======== PAGE EXCERPT

Those were the only microbrews we visited, but definitely do not begin to give you an idea of the amount of great beers found in the state. There's Miller for the cheap goodness, and Leinenkugels (Wisconsinites call them Leinies). Stevens Point has a great brewery where they make their famous Point Beer. Another favorite brewery is New Glarus, and their beer is unavailable outside the state, such a pity. New Glarus Spotted Cow is to die for, and I ordered it whenever I had the chance. We also got a 6-pack to enjoy in our hotel room our last night there.
Fish plays a big role in Wisconsin's "culinary" traditions. Minnesota may be known as the Land of a Thousand Lakes, but Wisconsin takes a close second. All these lakes are filled to the brim with perch, walleye, bluegill, herring, whitefish, you name it. So when in my hometown, we made sure to have a meal at my most favorite seafood restaurant, Salty's. Fond du Lac is at the foot of Lake Winnebago, a lake so big you can't see across it (we had a lighthouse, for goodness sake). Our house was a mere 3 blocks from the lake, and Salty's is only 1 block off the water. It also serves the best seafood in town. It's a small place and the bar takes up more room than seating, nice and dark on the inside as well: the perfect supper club type of place. Did I mention that Wisconsin is also known for its rocking supper clubs?

================

[REQUIRED TASKS]
1) Answer these from the Wisconsin excerpt:
(a) Which brewery's beer can't be bought outside the state?
(b) How many blocks from the lake was the house?
(c) Fond du Lac sits at the foot of which lake?
2) List every kind of fish the Wisconsin excerpt names as filling the state's lakes.

======== EXCERPTED RECORDS

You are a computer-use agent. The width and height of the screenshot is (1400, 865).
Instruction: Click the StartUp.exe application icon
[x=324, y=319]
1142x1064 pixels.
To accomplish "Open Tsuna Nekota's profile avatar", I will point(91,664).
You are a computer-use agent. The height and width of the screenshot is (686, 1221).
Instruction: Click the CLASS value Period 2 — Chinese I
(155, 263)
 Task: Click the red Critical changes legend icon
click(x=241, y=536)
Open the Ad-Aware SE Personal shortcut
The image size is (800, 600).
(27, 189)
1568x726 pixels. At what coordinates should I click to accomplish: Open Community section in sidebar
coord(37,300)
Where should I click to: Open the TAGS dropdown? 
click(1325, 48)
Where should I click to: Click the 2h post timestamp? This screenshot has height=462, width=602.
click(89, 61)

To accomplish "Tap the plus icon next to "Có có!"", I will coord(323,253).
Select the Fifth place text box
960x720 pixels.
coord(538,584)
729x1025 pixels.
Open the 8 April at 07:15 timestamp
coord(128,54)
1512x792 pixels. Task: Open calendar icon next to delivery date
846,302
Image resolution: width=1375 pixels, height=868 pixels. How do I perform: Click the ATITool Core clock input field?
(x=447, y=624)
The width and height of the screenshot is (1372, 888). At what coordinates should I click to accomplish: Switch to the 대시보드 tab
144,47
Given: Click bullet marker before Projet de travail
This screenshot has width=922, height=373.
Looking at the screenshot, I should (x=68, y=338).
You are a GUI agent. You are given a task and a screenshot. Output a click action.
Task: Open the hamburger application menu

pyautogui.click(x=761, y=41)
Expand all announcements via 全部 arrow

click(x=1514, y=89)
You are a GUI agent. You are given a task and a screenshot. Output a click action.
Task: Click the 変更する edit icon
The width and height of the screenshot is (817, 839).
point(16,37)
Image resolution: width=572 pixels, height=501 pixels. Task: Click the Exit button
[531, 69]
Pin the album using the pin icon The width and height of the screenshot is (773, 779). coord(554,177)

================

[FINAL ANSWERS]
1)
(a) New Glarus
(b) 3 blocks
(c) Lake Winnebago

2) Perch, walleye, bluegill, herring, whitefish